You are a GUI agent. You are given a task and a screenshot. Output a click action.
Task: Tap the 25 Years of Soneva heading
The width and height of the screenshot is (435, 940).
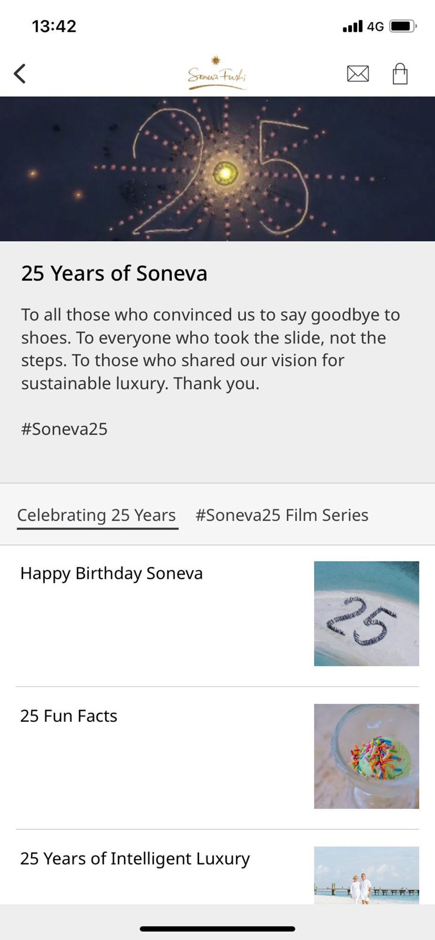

==

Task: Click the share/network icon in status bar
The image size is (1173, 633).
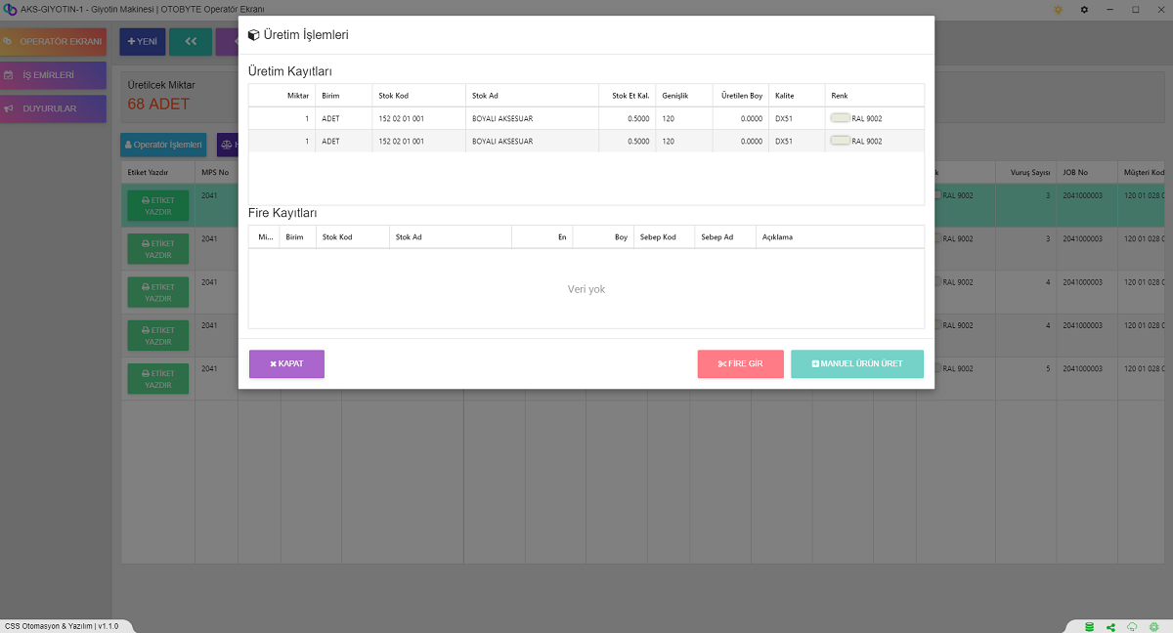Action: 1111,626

---

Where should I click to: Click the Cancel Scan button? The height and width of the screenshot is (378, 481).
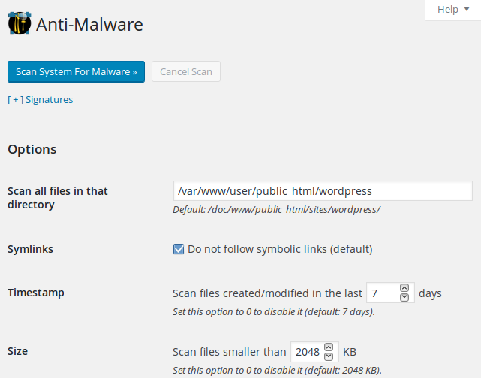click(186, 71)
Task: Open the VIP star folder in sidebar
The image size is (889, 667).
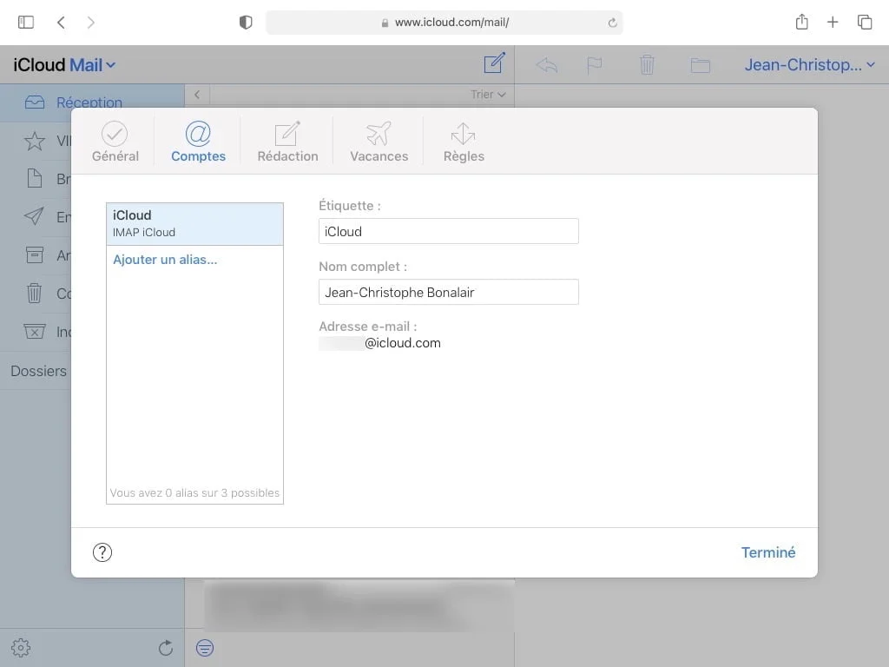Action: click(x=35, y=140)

# WHAT IS BEING ASKED
The range runs from the line with "Task: Tap the 25 Years of Soneva heading" up to and including the line with "The width and" in the listing above; please write out exactly those lines and nothing more.

# EXERCISE RESULT
Task: Tap the 25 Years of Soneva heading
The width and height of the screenshot is (435, 940).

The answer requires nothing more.